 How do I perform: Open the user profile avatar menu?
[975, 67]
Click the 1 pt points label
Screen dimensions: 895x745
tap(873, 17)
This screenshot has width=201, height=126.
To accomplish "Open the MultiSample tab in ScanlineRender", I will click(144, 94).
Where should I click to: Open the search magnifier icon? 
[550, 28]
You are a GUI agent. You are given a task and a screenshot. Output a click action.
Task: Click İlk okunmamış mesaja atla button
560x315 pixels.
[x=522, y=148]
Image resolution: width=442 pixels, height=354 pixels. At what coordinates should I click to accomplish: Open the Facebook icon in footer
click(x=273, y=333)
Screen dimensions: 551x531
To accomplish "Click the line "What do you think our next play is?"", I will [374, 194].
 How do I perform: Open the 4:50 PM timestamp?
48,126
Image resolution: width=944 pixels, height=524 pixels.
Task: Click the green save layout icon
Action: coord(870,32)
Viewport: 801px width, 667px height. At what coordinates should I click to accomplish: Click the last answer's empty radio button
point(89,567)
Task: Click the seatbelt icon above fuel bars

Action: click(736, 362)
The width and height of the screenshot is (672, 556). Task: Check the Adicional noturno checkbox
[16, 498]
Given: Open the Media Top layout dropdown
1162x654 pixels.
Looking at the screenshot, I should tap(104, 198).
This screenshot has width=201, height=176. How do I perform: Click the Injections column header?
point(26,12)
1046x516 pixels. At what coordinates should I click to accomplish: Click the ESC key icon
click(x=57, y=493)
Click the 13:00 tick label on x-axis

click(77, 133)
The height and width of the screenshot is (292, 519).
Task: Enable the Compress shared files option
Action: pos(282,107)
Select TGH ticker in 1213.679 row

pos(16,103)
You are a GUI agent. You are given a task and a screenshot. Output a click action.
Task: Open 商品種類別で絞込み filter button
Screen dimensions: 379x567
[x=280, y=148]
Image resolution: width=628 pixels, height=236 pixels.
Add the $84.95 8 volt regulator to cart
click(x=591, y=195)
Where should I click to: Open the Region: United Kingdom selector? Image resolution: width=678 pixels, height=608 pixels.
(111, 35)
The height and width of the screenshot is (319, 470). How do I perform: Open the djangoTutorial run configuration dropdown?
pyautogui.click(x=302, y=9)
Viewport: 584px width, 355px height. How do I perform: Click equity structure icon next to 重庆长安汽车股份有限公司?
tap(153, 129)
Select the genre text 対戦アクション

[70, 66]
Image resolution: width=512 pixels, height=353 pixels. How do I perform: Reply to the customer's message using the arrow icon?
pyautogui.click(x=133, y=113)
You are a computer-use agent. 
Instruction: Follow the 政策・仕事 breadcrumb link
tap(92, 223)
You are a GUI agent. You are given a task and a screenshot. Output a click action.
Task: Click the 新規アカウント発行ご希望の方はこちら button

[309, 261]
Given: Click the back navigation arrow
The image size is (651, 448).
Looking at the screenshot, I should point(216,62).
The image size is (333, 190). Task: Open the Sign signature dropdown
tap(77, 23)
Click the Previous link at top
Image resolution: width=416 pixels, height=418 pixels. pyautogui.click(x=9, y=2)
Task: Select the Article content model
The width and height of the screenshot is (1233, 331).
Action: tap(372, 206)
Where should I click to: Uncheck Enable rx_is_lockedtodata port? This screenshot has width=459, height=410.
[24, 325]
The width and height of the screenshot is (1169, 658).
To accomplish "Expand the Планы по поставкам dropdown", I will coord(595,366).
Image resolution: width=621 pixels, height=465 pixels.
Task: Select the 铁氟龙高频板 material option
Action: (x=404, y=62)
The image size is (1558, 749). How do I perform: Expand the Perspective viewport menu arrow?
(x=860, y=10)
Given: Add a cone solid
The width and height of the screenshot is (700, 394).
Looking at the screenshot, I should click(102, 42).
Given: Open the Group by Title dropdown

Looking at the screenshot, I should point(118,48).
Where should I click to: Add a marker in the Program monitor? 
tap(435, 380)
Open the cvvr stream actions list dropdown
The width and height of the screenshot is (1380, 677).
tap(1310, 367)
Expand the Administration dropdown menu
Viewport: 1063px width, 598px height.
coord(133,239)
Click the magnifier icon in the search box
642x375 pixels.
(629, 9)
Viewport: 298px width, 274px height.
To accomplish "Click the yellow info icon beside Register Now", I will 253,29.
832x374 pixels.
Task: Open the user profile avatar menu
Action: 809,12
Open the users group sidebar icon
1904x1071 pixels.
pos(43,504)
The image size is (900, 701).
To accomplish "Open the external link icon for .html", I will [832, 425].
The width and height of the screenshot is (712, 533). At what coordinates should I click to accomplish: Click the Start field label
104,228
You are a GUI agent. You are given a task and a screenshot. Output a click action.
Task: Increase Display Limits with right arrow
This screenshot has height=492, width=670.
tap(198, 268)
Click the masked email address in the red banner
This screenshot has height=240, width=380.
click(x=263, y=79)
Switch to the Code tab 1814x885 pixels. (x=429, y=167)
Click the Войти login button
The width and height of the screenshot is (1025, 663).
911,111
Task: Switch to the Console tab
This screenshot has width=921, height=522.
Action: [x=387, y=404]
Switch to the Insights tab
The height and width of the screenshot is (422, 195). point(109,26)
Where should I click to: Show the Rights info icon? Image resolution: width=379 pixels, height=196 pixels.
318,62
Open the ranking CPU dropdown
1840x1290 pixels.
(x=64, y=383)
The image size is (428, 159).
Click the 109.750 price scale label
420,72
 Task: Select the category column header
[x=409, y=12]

┄┄┄┄┄┄

• _Work to do_
Please put every line of the records above into a JSON list of strings, one string per line, and leave out the blank lines.

• _Task solution_
[
  " How do I perform: Open the user profile avatar menu?",
  "[975, 67]",
  "Click the 1 pt points label",
  "Screen dimensions: 895x745",
  "tap(873, 17)",
  "This screenshot has width=201, height=126.",
  "To accomplish \"Open the MultiSample tab in ScanlineRender\", I will click(144, 94).",
  "Where should I click to: Open the search magnifier icon? ",
  "[550, 28]",
  "You are a GUI agent. You are given a task and a screenshot. Output a click action.",
  "Task: Click İlk okunmamış mesaja atla button",
  "560x315 pixels.",
  "[x=522, y=148]",
  "Image resolution: width=442 pixels, height=354 pixels. At what coordinates should I click to accomplish: Open the Facebook icon in footer",
  "click(x=273, y=333)",
  "Screen dimensions: 551x531",
  "To accomplish \"Click the line \"What do you think our next play is?\"\", I will [374, 194].",
  " How do I perform: Open the 4:50 PM timestamp?",
  "48,126",
  "Image resolution: width=944 pixels, height=524 pixels.",
  "Task: Click the green save layout icon",
  "Action: coord(870,32)",
  "Viewport: 801px width, 667px height. At what coordinates should I click to accomplish: Click the last answer's empty radio button",
  "point(89,567)",
  "Task: Click the seatbelt icon above fuel bars",
  "Action: click(736, 362)",
  "The width and height of the screenshot is (672, 556). Task: Check the Adicional noturno checkbox",
  "[16, 498]",
  "Given: Open the Media Top layout dropdown",
  "1162x654 pixels.",
  "Looking at the screenshot, I should tap(104, 198).",
  "This screenshot has width=201, height=176. How do I perform: Click the Injections column header?",
  "point(26,12)",
  "1046x516 pixels. At what coordinates should I click to accomplish: Click the ESC key icon",
  "click(x=57, y=493)",
  "Click the 13:00 tick label on x-axis",
  "click(77, 133)",
  "The height and width of the screenshot is (292, 519).",
  "Task: Enable the Compress shared files option",
  "Action: pos(282,107)",
  "Select TGH ticker in 1213.679 row",
  "pos(16,103)",
  "You are a GUI agent. You are given a task and a screenshot. Output a click action.",
  "Task: Open 商品種類別で絞込み filter button",
  "Screen dimensions: 379x567",
  "[x=280, y=148]",
  "Image resolution: width=628 pixels, height=236 pixels.",
  "Add the $84.95 8 volt regulator to cart",
  "click(x=591, y=195)",
  "Where should I click to: Open the Region: United Kingdom selector? Image resolution: width=678 pixels, height=608 pixels.",
  "(111, 35)",
  "The height and width of the screenshot is (319, 470). How do I perform: Open the djangoTutorial run configuration dropdown?",
  "pyautogui.click(x=302, y=9)",
  "Viewport: 584px width, 355px height. How do I perform: Click equity structure icon next to 重庆长安汽车股份有限公司?",
  "tap(153, 129)",
  "Select the genre text 対戦アクション",
  "[70, 66]",
  "Image resolution: width=512 pixels, height=353 pixels. How do I perform: Reply to the customer's message using the arrow icon?",
  "pyautogui.click(x=133, y=113)",
  "You are a computer-use agent. ",
  "Instruction: Follow the 政策・仕事 breadcrumb link",
  "tap(92, 223)",
  "You are a GUI agent. You are given a task and a screenshot. Output a click action.",
  "Task: Click the 新規アカウント発行ご希望の方はこちら button",
  "[309, 261]",
  "Given: Click the back navigation arrow",
  "The image size is (651, 448).",
  "Looking at the screenshot, I should point(216,62).",
  "The image size is (333, 190). Task: Open the Sign signature dropdown",
  "tap(77, 23)",
  "Click the Previous link at top",
  "Image resolution: width=416 pixels, height=418 pixels. pyautogui.click(x=9, y=2)",
  "Task: Select the Article content model",
  "The width and height of the screenshot is (1233, 331).",
  "Action: tap(372, 206)",
  "Where should I click to: Uncheck Enable rx_is_lockedtodata port? This screenshot has width=459, height=410.",
  "[24, 325]",
  "The width and height of the screenshot is (1169, 658).",
  "To accomplish \"Expand the Планы по поставкам dropdown\", I will coord(595,366).",
  "Image resolution: width=621 pixels, height=465 pixels.",
  "Task: Select the 铁氟龙高频板 material option",
  "Action: (x=404, y=62)",
  "The image size is (1558, 749). How do I perform: Expand the Perspective viewport menu arrow?",
  "(x=860, y=10)",
  "Given: Add a cone solid",
  "The width and height of the screenshot is (700, 394).",
  "Looking at the screenshot, I should click(102, 42).",
  "Given: Open the Group by Title dropdown",
  "Looking at the screenshot, I should point(118,48).",
  "Where should I click to: Add a marker in the Program monitor? ",
  "tap(435, 380)",
  "Open the cvvr stream actions list dropdown",
  "The width and height of the screenshot is (1380, 677).",
  "tap(1310, 367)",
  "Expand the Administration dropdown menu",
  "Viewport: 1063px width, 598px height.",
  "coord(133,239)",
  "Click the magnifier icon in the search box",
  "642x375 pixels.",
  "(629, 9)",
  "Viewport: 298px width, 274px height.",
  "To accomplish \"Click the yellow info icon beside Register Now\", I will 253,29.",
  "832x374 pixels.",
  "Task: Open the user profile avatar menu",
  "Action: 809,12",
  "Open the users group sidebar icon",
  "1904x1071 pixels.",
  "pos(43,504)",
  "The image size is (900, 701).",
  "To accomplish \"Open the external link icon for .html\", I will [832, 425].",
  "The width and height of the screenshot is (712, 533). At what coordinates should I click to accomplish: Click the Start field label",
  "104,228",
  "You are a GUI agent. You are given a task and a screenshot. Output a click action.",
  "Task: Increase Display Limits with right arrow",
  "This screenshot has height=492, width=670.",
  "tap(198, 268)",
  "Click the masked email address in the red banner",
  "This screenshot has height=240, width=380.",
  "click(x=263, y=79)",
  "Switch to the Code tab 1814x885 pixels. (x=429, y=167)",
  "Click the Войти login button",
  "The width and height of the screenshot is (1025, 663).",
  "911,111",
  "Task: Switch to the Console tab",
  "This screenshot has width=921, height=522.",
  "Action: [x=387, y=404]",
  "Switch to the Insights tab",
  "The height and width of the screenshot is (422, 195). point(109,26)",
  "Where should I click to: Show the Rights info icon? Image resolution: width=379 pixels, height=196 pixels.",
  "318,62",
  "Open the ranking CPU dropdown",
  "1840x1290 pixels.",
  "(x=64, y=383)",
  "The image size is (428, 159).",
  "Click the 109.750 price scale label",
  "420,72",
  " Task: Select the category column header",
  "[x=409, y=12]"
]